Saturday , 20 April 2019
When it rains, it pours

When it rains, it pours

Frederick Noronha

When it rains, it pours. This saying in English usually means that when something good or bad happens, it usually occurs more than once and often within a short period of time. In the case of Goa, it just means what it says: heavy rains that are tough to cope with.

This monsoon season, we’ve seen at least two terrible, intensely wet spells. Public memory is short. In a few days time, all this will be history and will get filed away in some remote corner of our memory. Yet, the fact that Goa too has had to cope with severe weather is something we can ignore (or forget) at our own peril.

Besides the downpours or deluges, we can’t ignore the fact that we have also seen strange, summer-like spells in the midst of the monsoons. Any layman would know that such extreme weather helps nobody. The intense wet spells disrupt life; not just in the towns (masquerading as cities) of Goa, but also in its suburban areas and even in our villages. The summer-like spells hurt the crops, affect Goa’s already depressed agriculture even further, and generally disrupt the cycle of or seasons. How it affects health is for our doctors to say.

Last Thursday-Friday night, it rained like crazy, as if the heavens had ruptured. Many have shared their experiences via cyberspace. On Friday morning and by afternoon, the net was flooded with so many photos and videos reporting on the flooding and water-logging that had just happened. These graphic images came in from Bambolim, Fatorda, Bicholim, Panjim, Miramar and other areas. Someone even got into a paddle boat and was caught on video moving down the road. At least now mobile phones can record and share details of the seriousness of the actual situation.

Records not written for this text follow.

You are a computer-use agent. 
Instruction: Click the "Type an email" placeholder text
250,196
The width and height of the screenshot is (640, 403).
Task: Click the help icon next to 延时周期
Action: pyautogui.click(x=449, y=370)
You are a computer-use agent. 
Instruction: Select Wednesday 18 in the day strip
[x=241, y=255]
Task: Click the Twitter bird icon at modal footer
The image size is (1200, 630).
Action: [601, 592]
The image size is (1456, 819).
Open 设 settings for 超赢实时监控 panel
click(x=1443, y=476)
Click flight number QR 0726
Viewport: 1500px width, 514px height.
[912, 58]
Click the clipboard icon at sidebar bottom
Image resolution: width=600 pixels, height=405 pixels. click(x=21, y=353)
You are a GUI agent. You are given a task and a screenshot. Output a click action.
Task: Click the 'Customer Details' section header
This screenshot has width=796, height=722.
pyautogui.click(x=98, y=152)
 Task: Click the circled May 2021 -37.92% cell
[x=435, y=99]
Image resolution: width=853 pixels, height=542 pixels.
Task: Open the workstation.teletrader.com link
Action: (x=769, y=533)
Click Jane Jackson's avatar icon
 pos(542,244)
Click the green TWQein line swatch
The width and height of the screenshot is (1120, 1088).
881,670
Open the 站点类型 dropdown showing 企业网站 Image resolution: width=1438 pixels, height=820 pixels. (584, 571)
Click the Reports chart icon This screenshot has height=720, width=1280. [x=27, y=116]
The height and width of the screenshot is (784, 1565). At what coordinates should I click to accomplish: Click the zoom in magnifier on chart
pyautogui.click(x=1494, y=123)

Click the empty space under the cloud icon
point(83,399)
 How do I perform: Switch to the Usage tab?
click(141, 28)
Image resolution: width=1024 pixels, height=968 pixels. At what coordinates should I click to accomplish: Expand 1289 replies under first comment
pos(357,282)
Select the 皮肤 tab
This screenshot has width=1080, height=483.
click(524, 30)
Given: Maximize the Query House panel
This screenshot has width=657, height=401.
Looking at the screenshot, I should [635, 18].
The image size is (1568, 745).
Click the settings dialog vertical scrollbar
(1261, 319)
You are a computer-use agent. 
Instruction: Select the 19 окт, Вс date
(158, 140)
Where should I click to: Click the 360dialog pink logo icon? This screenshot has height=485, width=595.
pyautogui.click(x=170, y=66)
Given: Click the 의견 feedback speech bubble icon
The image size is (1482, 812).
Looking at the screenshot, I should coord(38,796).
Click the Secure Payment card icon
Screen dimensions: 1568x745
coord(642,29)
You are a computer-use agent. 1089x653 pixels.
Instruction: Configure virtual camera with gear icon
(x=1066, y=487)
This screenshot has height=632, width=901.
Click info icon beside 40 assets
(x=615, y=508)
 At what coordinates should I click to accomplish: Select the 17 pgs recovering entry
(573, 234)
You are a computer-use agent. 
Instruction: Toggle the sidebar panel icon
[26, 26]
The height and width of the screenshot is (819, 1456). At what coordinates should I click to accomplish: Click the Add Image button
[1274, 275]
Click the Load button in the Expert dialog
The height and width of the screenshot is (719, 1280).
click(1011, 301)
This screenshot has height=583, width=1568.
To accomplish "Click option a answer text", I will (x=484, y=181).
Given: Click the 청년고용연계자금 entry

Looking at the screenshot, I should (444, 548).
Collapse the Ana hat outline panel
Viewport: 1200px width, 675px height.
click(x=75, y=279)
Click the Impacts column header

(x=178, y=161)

Citizens began asking angry questions about what was happening to the open spaces and wetland drainage sinks that Goa was once famed for. ‘Development’ and infrastructure is fine, but should this come at the price of causing flooding whenever the rainfall gets extra heavy?

For a change, Goa was reminded of what we are losing out on. We can blame global warming (expat Goans have been complaining about how London was boiling and Calgary was 31deg Centigrade). But this only means that Goa needs to take extra care to see that we can cope better with such situations.

Like most things in Goa these days, this issue also quickly showed signs of turning into a BJP-versus-Congress tug of war. We can blame whoever we like, but this is not an issue connected with party politics. Let us accept that whoever is in power, the pressures will remain as intense on politicians to convert green land, to dump mud and buildings in our fields, and to not worry about such issues till only when they hit us very intensely.

It would make a huge difference if officialdom was to wake up to the situation and realise its impact. We don’t need to see pictures on Facebook groups to realise how bad, and how widespread, the situation can get.

In the past, when villagers raised complaints about the killing of village wetlands, some officials seem to have realised the importance of the same. But follow-up action has been slow and far between. Even panchayats seem immune to needing to reply to RTI queries as per the law, while electricity and water supply officials seem quite content in supplying power and water connections to homes built in the midst of the fields.

In Bicholim, locals were giving credit to the authorities for deepening the rivers, which cleared off the heavy water flow. Since the Goa-to-Mangalore belt along the west coast gets the highest rainfall in the region, it is important to appreciate how serious these issues are for us. Few other parts of the country face such issues; for the others it might be more a question of drought. Of course, the recent incidents of flooding — caused by heavy rains –even in megapolises like Mumbai have only underlined this issue.

For a change, this time the Met Office at Altinho seems to have done a good job in cautioning about the heavy rains in the first week of July 2018 in Goa. But questions still remain: did enough people get to hear of this warning? Did the citizenry take it seriously enough?

Not long back, over the past month or so, the Goa Met Office installed long-delayed Doppler radars. This, it was said, would enable it to predict the weather better.

But it is not only a question of predicting the weather. Time has come when the formal language of weather forecasts needs to be translated into the simple language that the average citizen can understand. Maybe the official radio channel could also consider more frequent weather updates at this time of the year.

We live in strange times. Weather makes the news. It dominates our front pages. We can no longer pretend this issue doesn’t exist. In nearby Mumbai, the attempts to ban many forms of plastics are being closely watched. Mumbai’s government has watered down its earlier rules and is facing lobbying and pressures. But when the ubiquitous plastic blocks our drains and contributes to further drowning a city, all these are serious issues that need long-term attention.